A patient receives treatment for dengue fever at a hospital in Vietnam. Photo: Tuoi Tre
The figures were presented at a dengue fever forum in Hanoi ahead of ASEAN Dengue Day (June 15).
Vo Hai Son, deputy director of the Ministry of Health's Department of Preventive Medicine, said dengue infections remained elevated in November and December 2025 instead of declining toward the end of the year as they had in previous years.
Health experts said outbreaks were no longer confined to specific regions or age groups.
Cases have been reported across most parts of the country, including northern provinces that historically recorded relatively few infections.
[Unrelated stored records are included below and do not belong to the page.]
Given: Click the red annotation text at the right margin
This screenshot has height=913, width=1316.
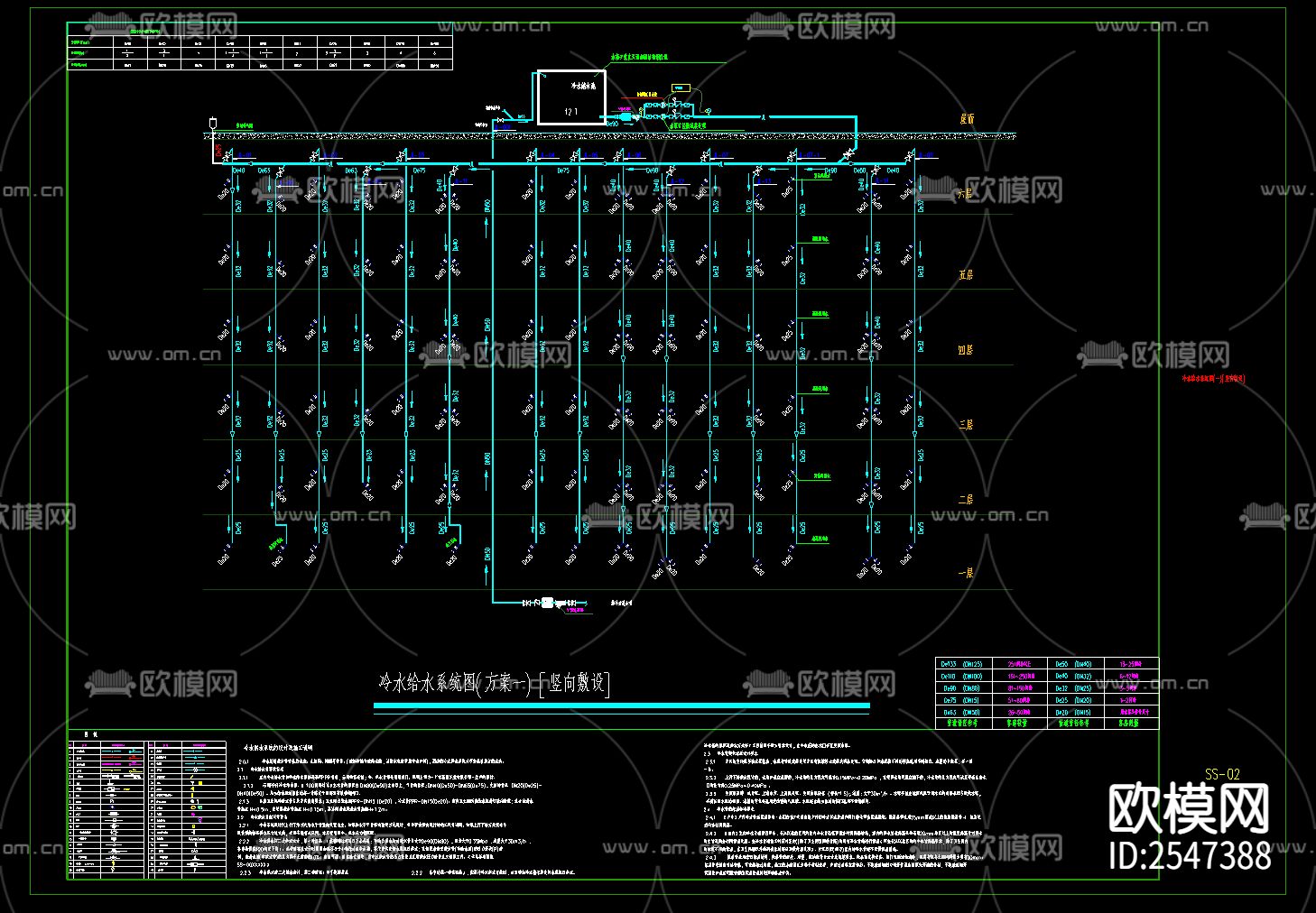Looking at the screenshot, I should [x=1214, y=380].
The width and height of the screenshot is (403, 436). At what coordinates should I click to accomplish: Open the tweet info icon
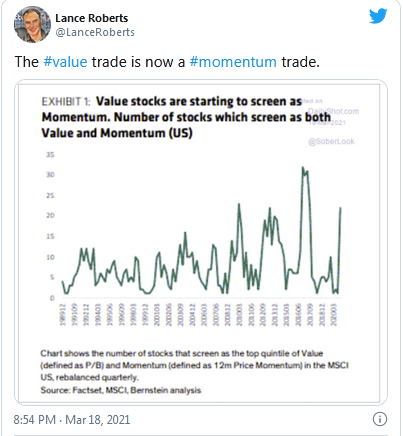pos(380,419)
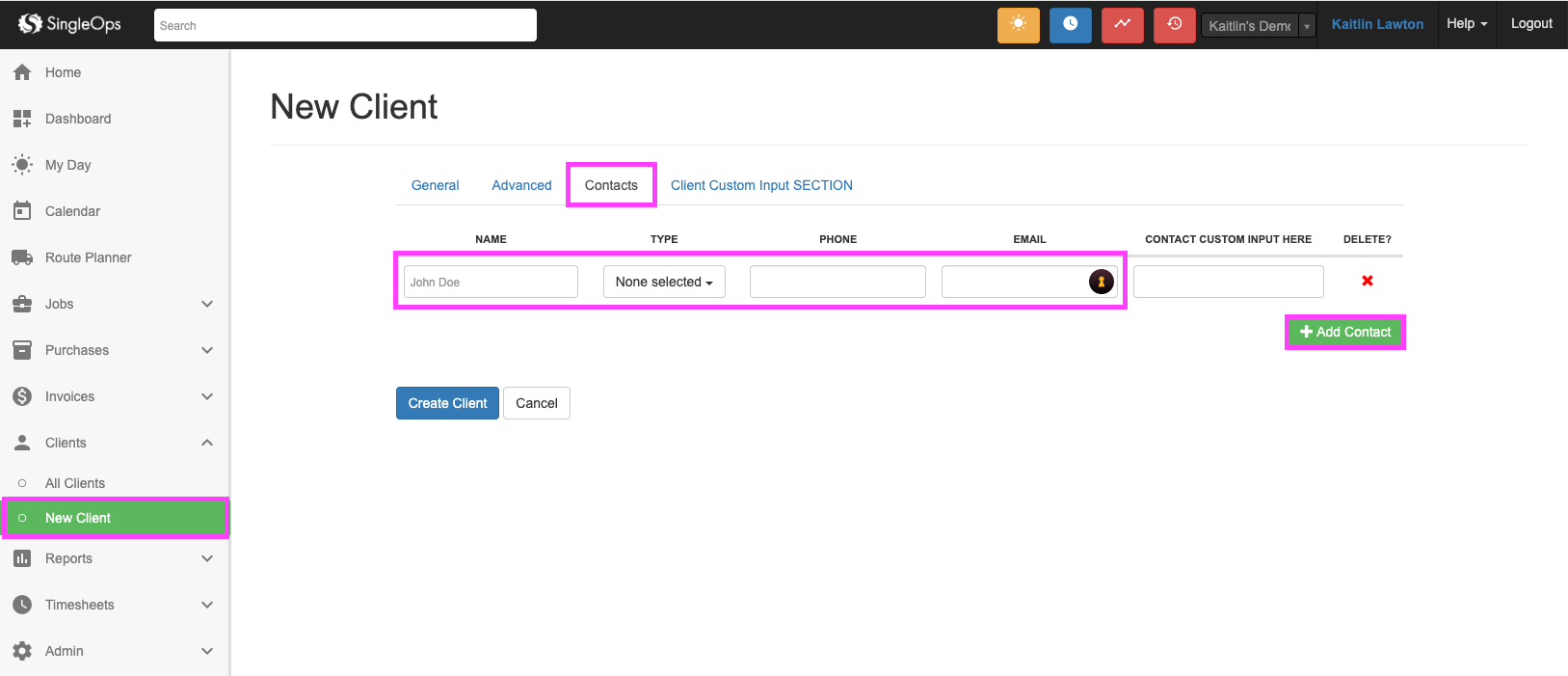Open the Help menu

pyautogui.click(x=1466, y=24)
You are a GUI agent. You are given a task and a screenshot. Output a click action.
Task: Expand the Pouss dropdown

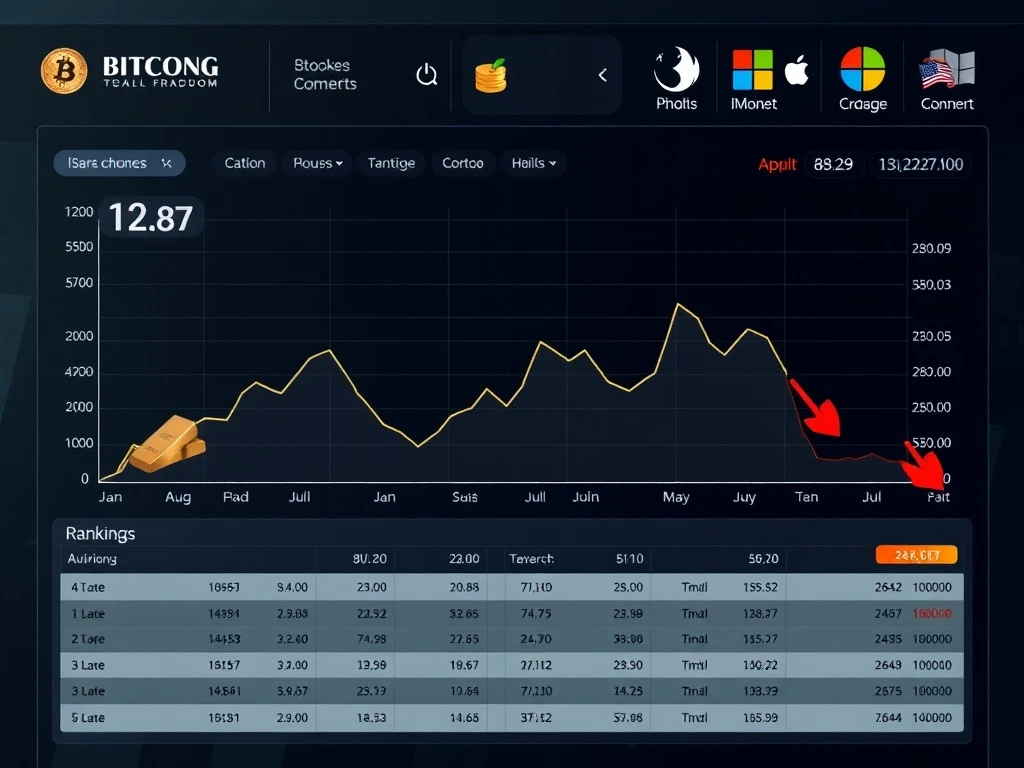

Angela Pratt, the World Health Organization's representative in Vietnam, said climate change, rapid urbanization, and increasingly difficult-to-predict epidemiological trends were driving changes in dengue transmission.

Angela Pratt, the World Health Organization's representative in Vietnam.
Son said Vietnam recorded about 371,000 dengue cases in 2022, while annual infections in recent years averaged around 150,000.
He said prolonged periods of hot, humid weather, and rainfall had created favorable conditions for mosquito breeding.
He also said the DENV-2 serotype was currently dominant, increasing the risk of severe illness.
According to Nguyen Thanh Hung, vice-president of the Vietnam Pediatric Association, the age distribution of dengue cases had shifted.
More than a decade ago, children under 15 accounted for 60 percent to 70 percent of cases in southern Vietnam, but infection rates among children and adults are now nearly equal, he said.
Hung said severe complications can occur between the third and fifth day of illness, when fever may subside and patients believe they are recovering.

Vo Hai Son, deputy director of the Ministry of Health's Department of Preventive Medicine.
He said delayed treatment can increase the risk of shock, severe bleeding, multiple organ failure, and death.
Pratt said artificial intelligence and other technologies were helping strengthen early warning systems and improve forecasting of dengue transmission alongside traditional mosquito-control and disease-surveillance measures.
She said Vietnam had licensed a dengue vaccine and was preparing pilot programs to evaluate its potential inclusion in the national immunization program.
Son said health authorities were also studying pilot vaccination programs in selected localities while continuing mosquito-control efforts, public awareness campaigns, treatment-capacity improvements, and the use of environmental and weather data to support outbreak forecasting.